Rechtspraak
Rechtbank Amsterdam (Locatie Amsterdam), 12 juni 2025
ECLI:NL:RBAMS:2025:4019
Feiten
Prologis was een kort geding gestart. Zij vorderde – kort gezegd – dat werknemer meewerkt aan een onderzoek om vast te stellen over welke vertrouwelijke bedrijfsdocumenten hij beschikt en om mee te werken aan het verwijderen ervan. Prologis heeft het kort geding ingetrokken kort voordat de zaak op de zitting van 13 mei 2025 zou worden uitgeroepen. Dezelfde dag heeft werknemer per e-mail meegedeeld dat hij de kantonrechter verzoekt om Prologis te veroordelen in de werkelijke proceskosten. Prologis heeft hierop gereageerd bij e-mail van 19 mei 2025. Vervolgens is een datum voor vonnis bepaald. Werknemer voert aan dat hij zijn communicatiemiddelen heeft ingeleverd voor onderzoek en hij aan dit onderzoek volledig heeft meegewerkt. Omdat Prologis desondanks een zittingsdatum heeft gevraagd, en omdat (een deel van) de vordering evident kansloos was, heeft zij misbruik gemaakt van procesrecht en onrechtmatig gehandeld jegens hem. Prologis moet daarom de daadwerkelijk gemaakte proceskosten van werknemer betalen. Subsidiair wil werknemer dat Prologis wordt veroordeeld in de proceskosten conform het toepasselijke liquidatietarief, omdat zij als in het ongelijk gestelde partij als bedoeld in artikel 237 Rv heeft te gelden.
Oordeel
Niet gebleken is dat er sprake is van een kansloze procedure.
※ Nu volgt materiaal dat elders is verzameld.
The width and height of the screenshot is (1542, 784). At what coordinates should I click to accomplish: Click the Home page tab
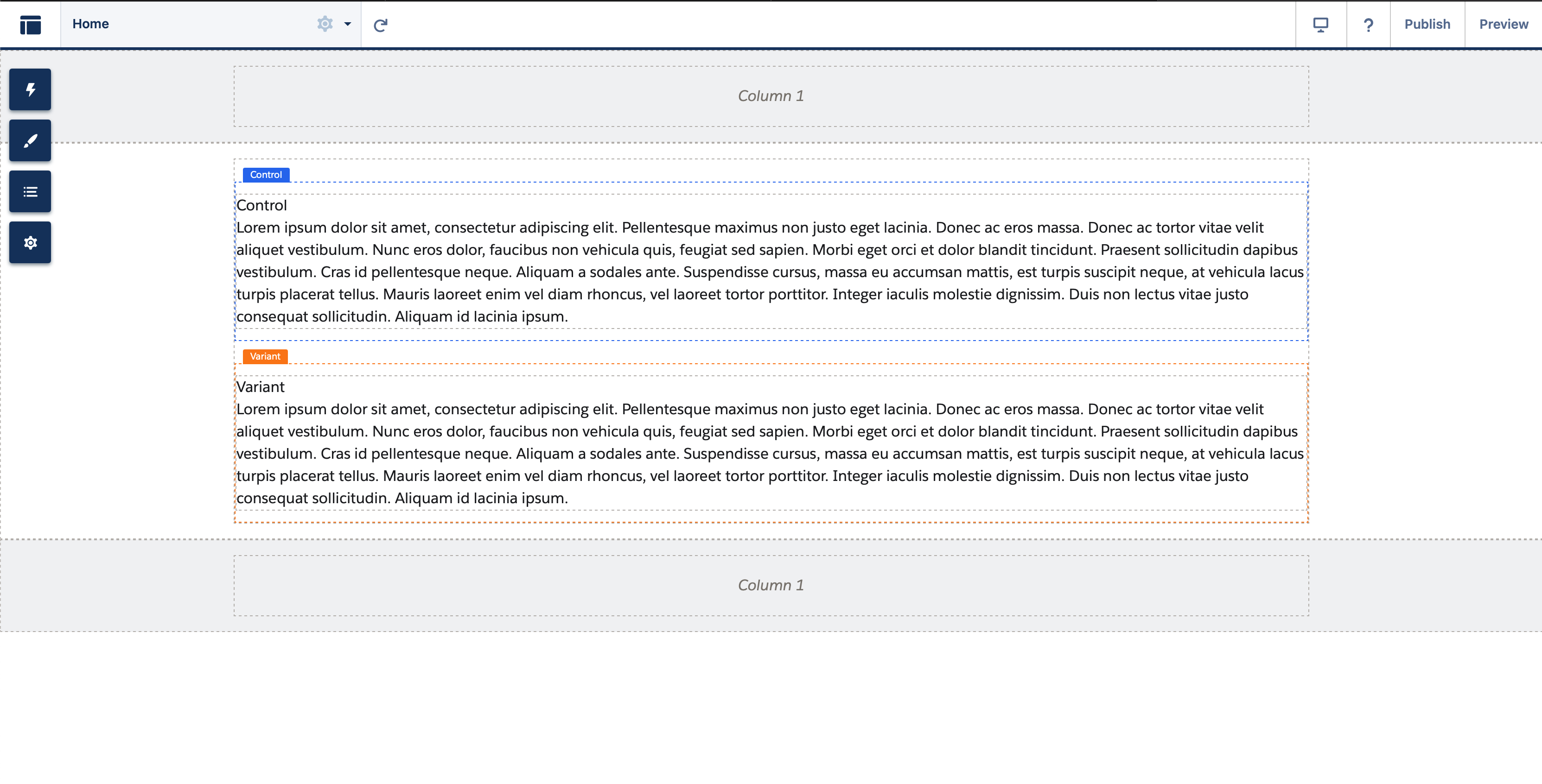click(x=91, y=24)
Werknemer heeft onvoldoende aannemelijk gemaakt dat Prologis op voorhand al behoorde te begrijpen dat haar vorderingen in dit kort geding kansloos waren. Prologis heeft voldoende onderbouwd dat zij belang had bij het instellen en aanhangig houden van onderhavige procedure, omdat zij niet volledig kan uitsluiten dat werknemer nog steeds beschikt over vertrouwelijke documenten van Prologis, welke tevens bedrijfsgeheimen kunnen bevatten, met een risico op ongeoorloofde verspreiding ervan. Prologis verwijst verder terecht naar het arrest van de Hoge Raad (ECLI:NL:HR:2016:1087), waarin is geoordeeld dat een partij die een procedure intrekt niet gelijkgesteld kan worden aan een in het ongelijk gestelde partij als bedoeld in artikel 237 Rv. Uit het voorgaande volgt dat Prologis niet tegen beter weten in een kansloze procedure is begonnen. Er is daarom geen grond voor toewijzing van een veroordeling in de (werkelijke) proceskosten op de grond dat Prologis haar procesbevoegdheid onrechtmatig heeft uitgeoefend. De kantonrechter wijst de vorderingen van werknemer af.